BLOG: Why dividend cuts shouldn’t be viewed with disdain
It’s very easy to become a reactionary investor when markets experience the type of volatility we’ve seen in the past few months – but history has shown pressing the reset button on your investments during periods of uncertainty is often detrimental to your portfolio.
Those investing in UK equity income funds are a great example. The go-to place for solid income returns for many a decade, the UK equity market has seen a plethora of dividend cuts and rights issues in the wake of the Covid-19 pandemic and associated economic shutdown.
The uniqueness of this sell-off has meant that well-run businesses are struggling for sales, routing their cash reserves and taking on more debt to survive during lockdown. The result is that companies have been cutting their dividends across the board.
However, what I’ve gleamed from my discussions with many managers in the UK equity income sector is that this could be a welcome long-overdue refresh for many companies and could actually benefit them – and investors – in the long-term.
The reason for this is simple: many companies have been overpaying on dividends to shareholders at the expense of growing their business in recent years – they’ve very much been focusing on the short-term over the long.
‘Black swan event’
It’s not the first time this has happened. Dividend cuts are a process that usually comes at the end of an economic cycle. What’s unnerved investors this time, however, is that this black swan event has condensed these cuts into a one-month period and there have been very few hiding places.
Richard Colwell, manager of the Threadneedle UK Equity Income fund, summarises the situation well when he points to the fact that some companies played to their audience and paid dividends when perhaps they shouldn’t have done.
Colwell says those whose trading has been unaffected have still faced issues with supply chains and distribution networks. So, reducing capital expenditures like dividends is prudent. Yes, we’ve seen some big cuts, but what is key is what happens over the longer term.
The prime example is oil major Shell, which has cut its dividend for the first time since the Second World War. As Rathbone Income manager Carl Stick highlights: “Shell had unwieldy debt and an unstable market but had continued to increase its dividend until recently. This has now changed and, hopefully, the cuts will get people thinking more about quality of earnings and companies will reinvest in their business, instead of gearing up to pay a dividend. I think this is a good thing.”
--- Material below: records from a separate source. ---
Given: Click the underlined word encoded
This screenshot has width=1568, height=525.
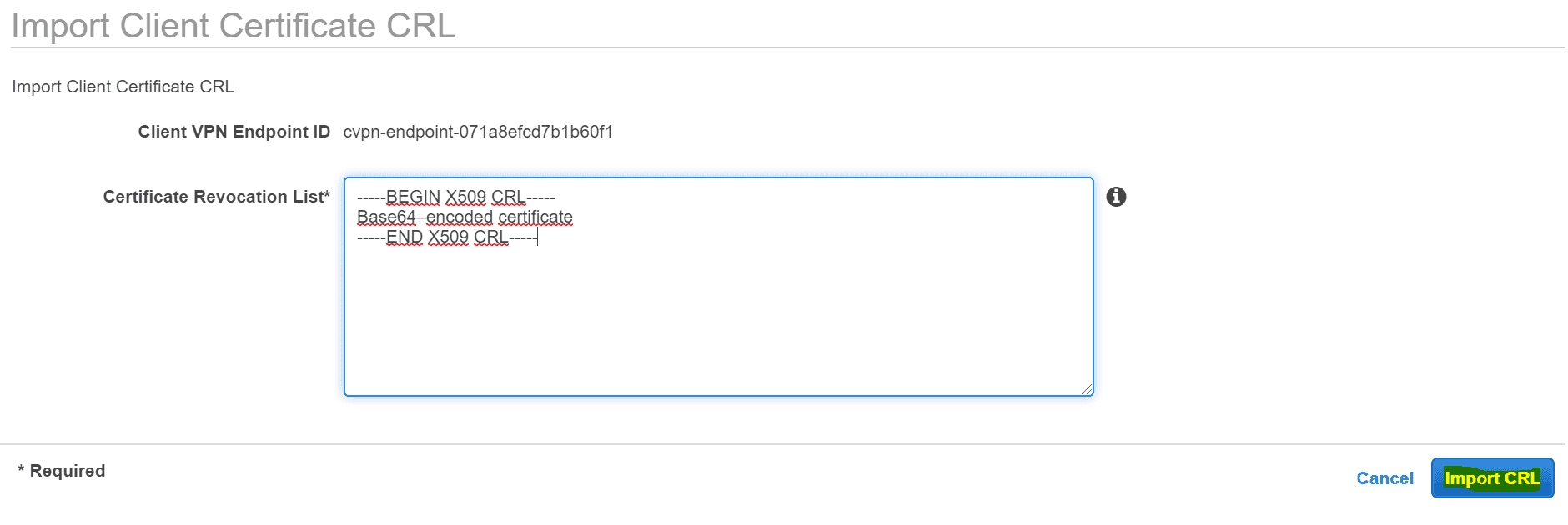Looking at the screenshot, I should [x=460, y=217].
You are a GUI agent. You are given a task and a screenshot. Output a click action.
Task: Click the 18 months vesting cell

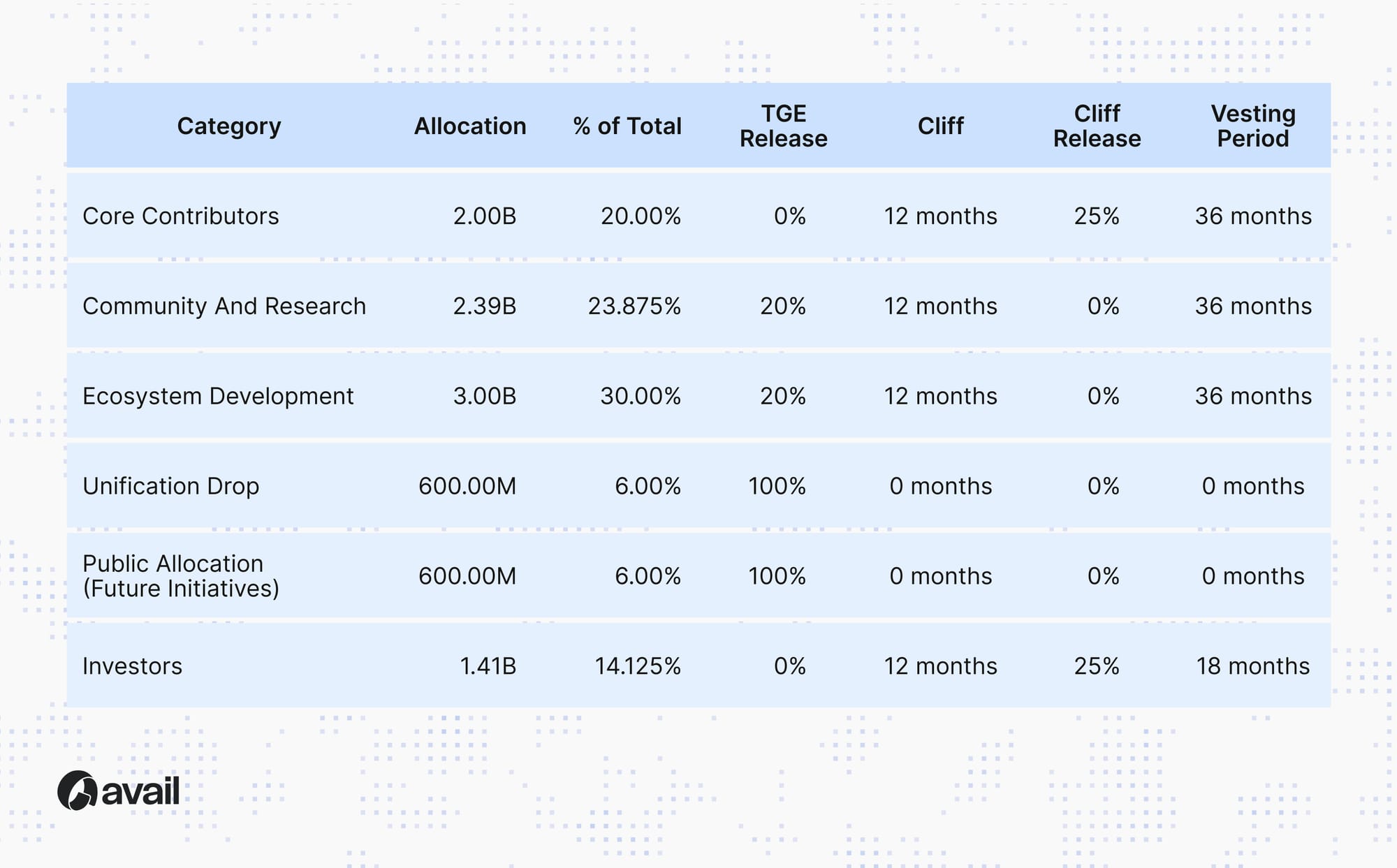pos(1253,666)
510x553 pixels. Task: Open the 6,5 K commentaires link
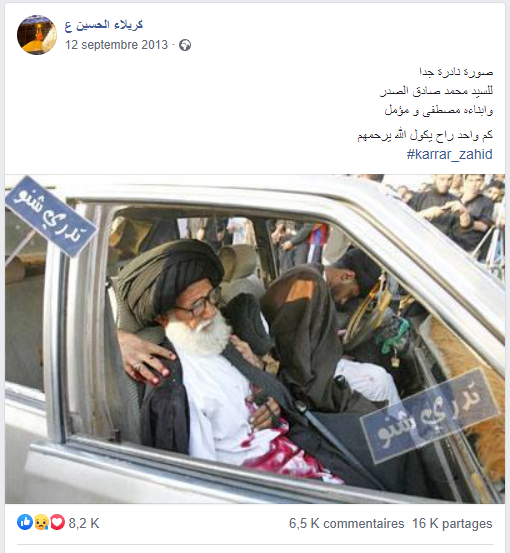coord(346,523)
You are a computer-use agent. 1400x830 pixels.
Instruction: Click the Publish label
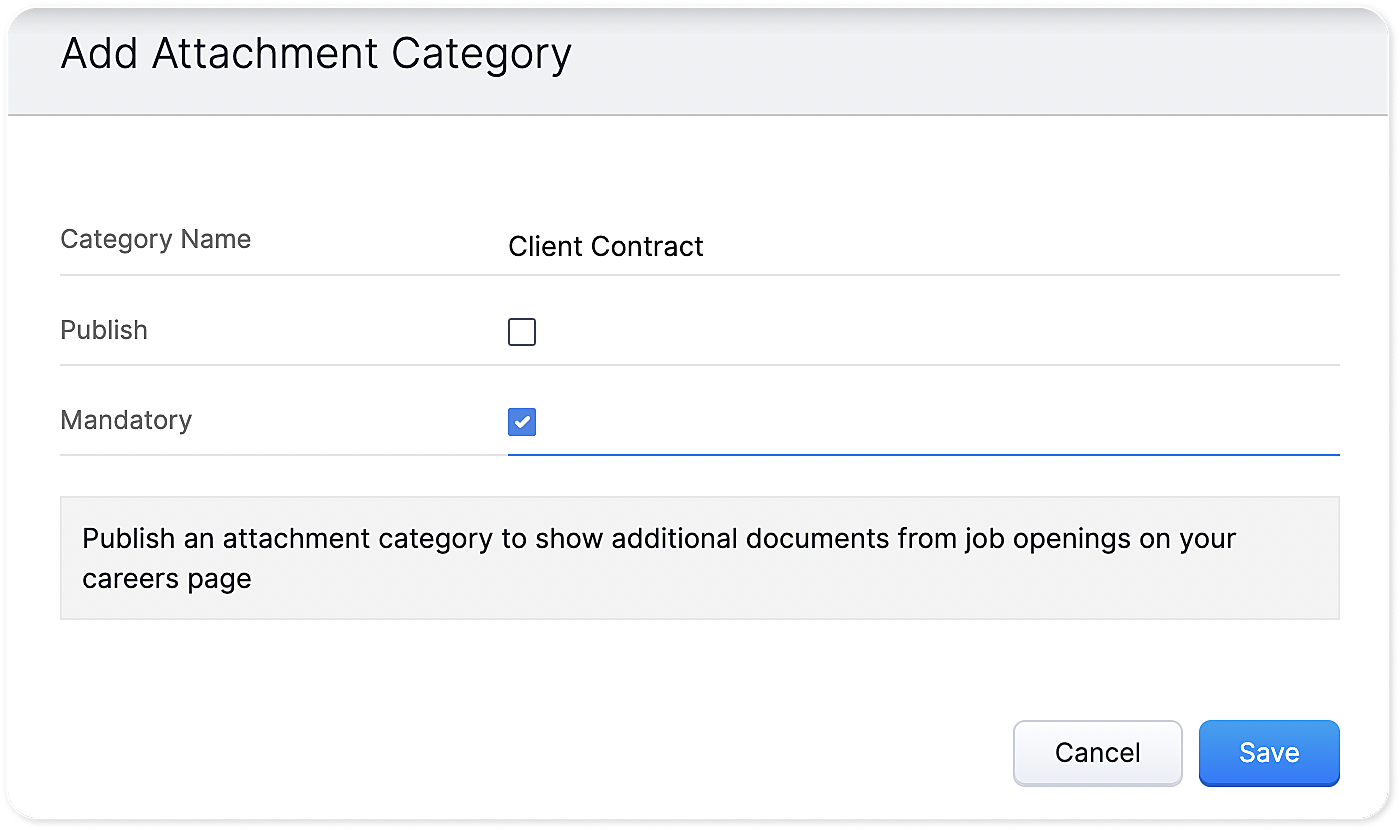(104, 330)
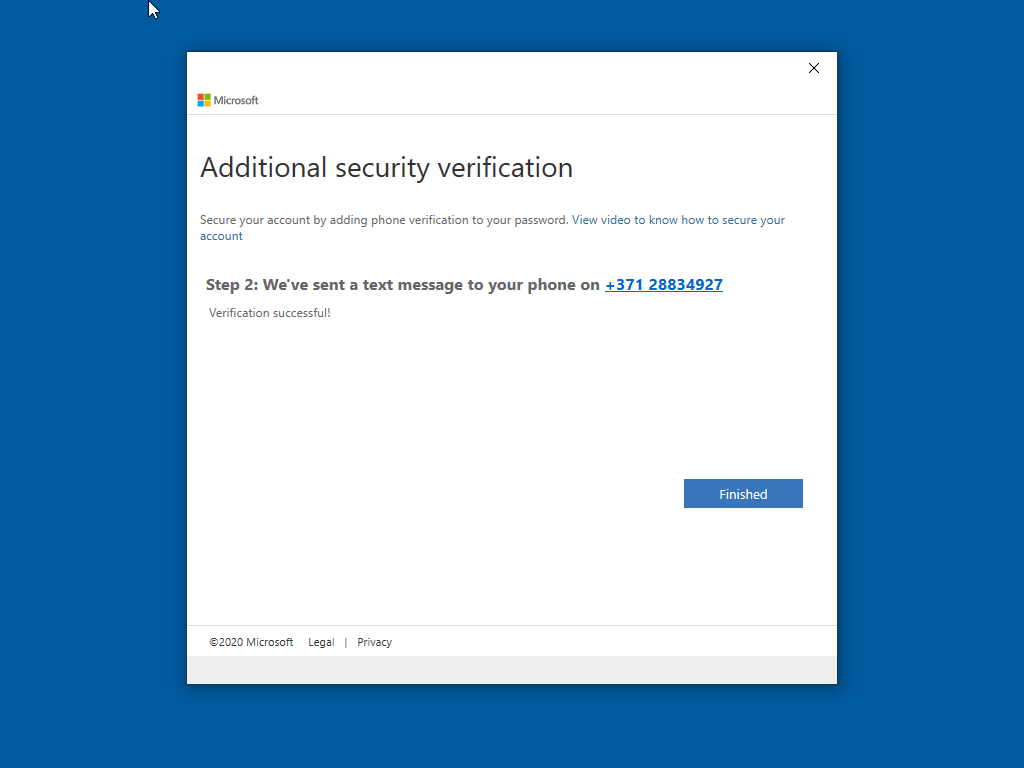Click the separator between Legal and Privacy
Image resolution: width=1024 pixels, height=768 pixels.
point(346,642)
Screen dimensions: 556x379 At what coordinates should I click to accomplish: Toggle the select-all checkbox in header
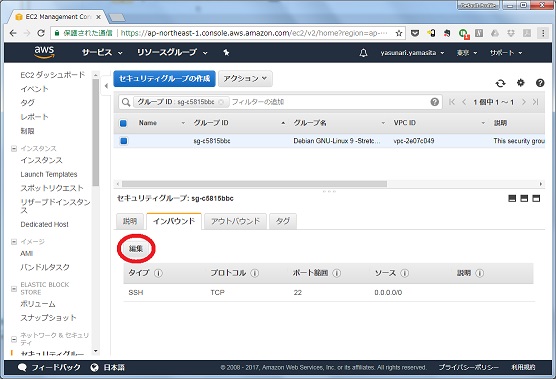click(x=123, y=123)
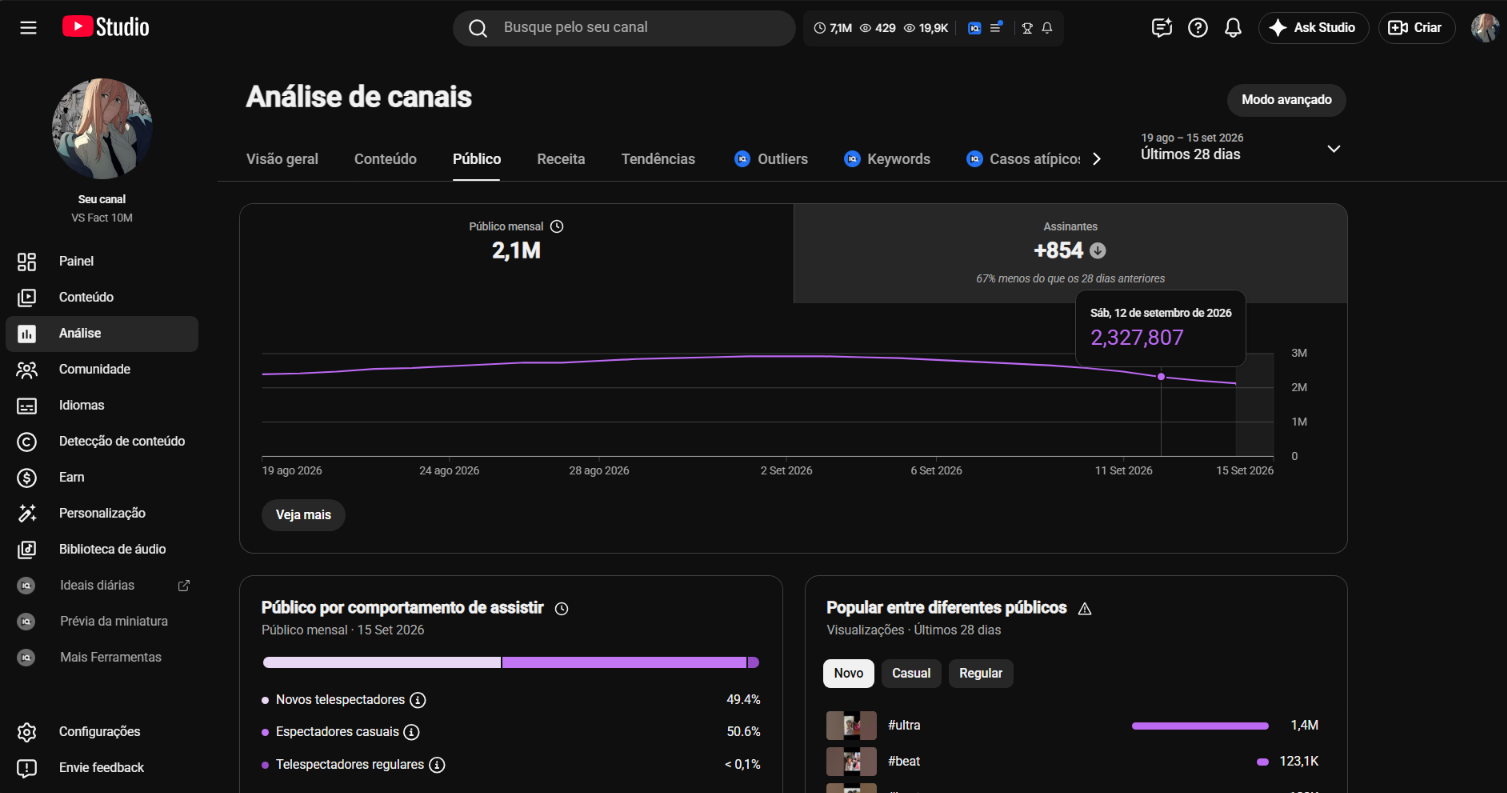Viewport: 1507px width, 793px height.
Task: Switch to the Receita tab
Action: 561,159
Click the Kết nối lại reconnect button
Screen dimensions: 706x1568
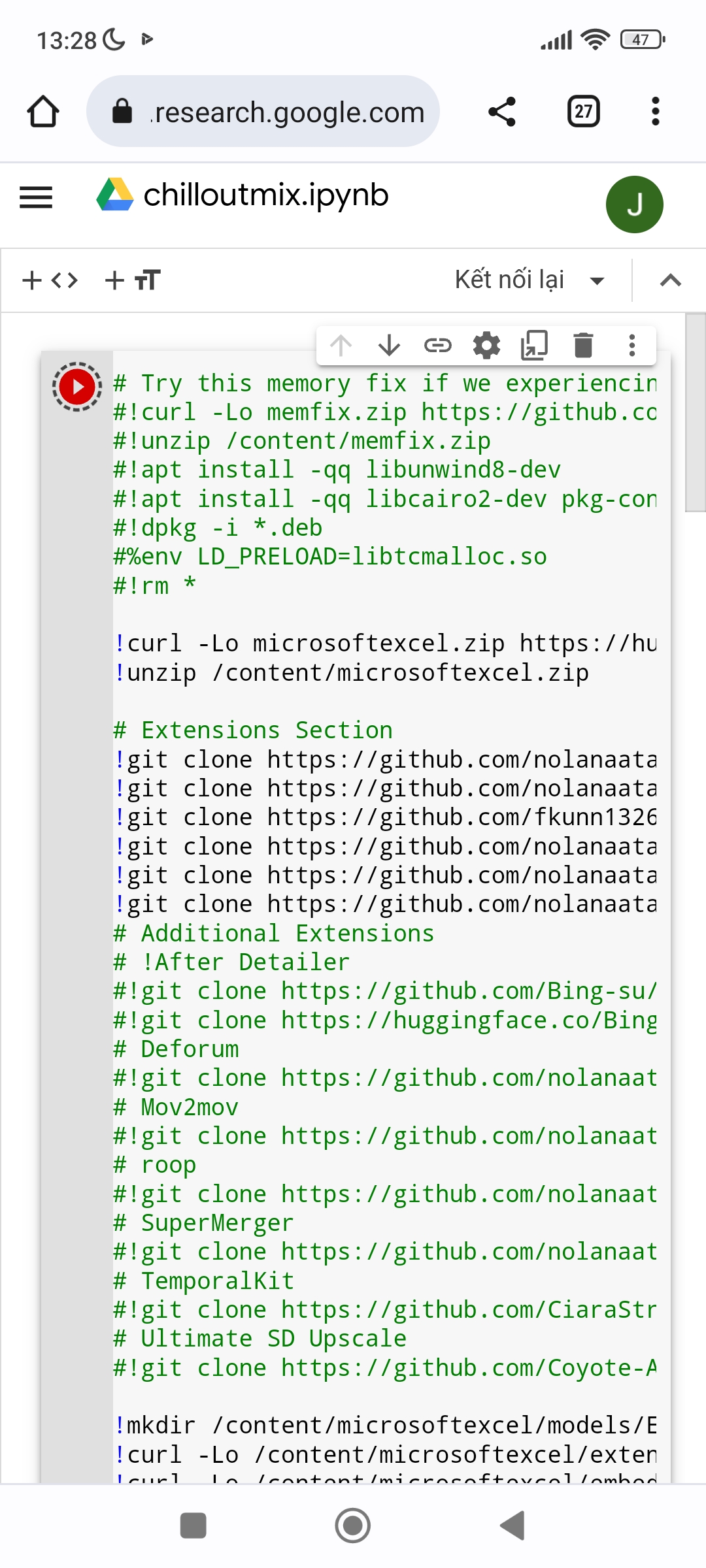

Liquidity (cash on their balance sheets) has to be the priority of any well-run company at the moment. But what I hope we will see is that companies come out the other side of this with the ability to pay and – because of the work they’re doing at the moment – grow their dividends in the future.
Colwell says the lesson he learned from 2009 (the last time dividends were cut substantially) is that some of the best contributors of total return came from capturing growth before companies returned to dividend payments – remember these funds are not only about income: another factor which has been overlooked in recent years.
We must also remember the UK is – by some way – the leader in dividend payments. The FTSE 100 (the largest 100 companies in the UK) currently yield 4.11% to investors on average. Should that fall as low as 3% it would still look attractive compared to other regions, where the dividend story is still at an earlier stage.
The nature of this downturn also means we could see a return to normal dividend levels sooner than many expect. GAM UK Equity Income fund manager Adrian Gosden says he expects companies with the right business models to be back to 2019 earnings levels in 2021/2022.
Similarly, while dividends have taken a hit in 2020, he believes they should return within 12-24 months, albeit perhaps less generous in some cases.
I agree that it may be a lean couple of years for those who rely on dividend payments from their investments – but those that can, should look to hold on, as history suggest they will reap the benefit in the long-term.
In addition to the funds already mentioned. Investors may opt for a multi-asset/multi-manager approach to income investing. That way they can diversify their income sources and not rely on just one area. Good options include the Premier Multi-Asset Monthly Income fund or the BMO MM Navigator Distribution fund, which both have an historic yield of 5.6% and 4.8% respectively.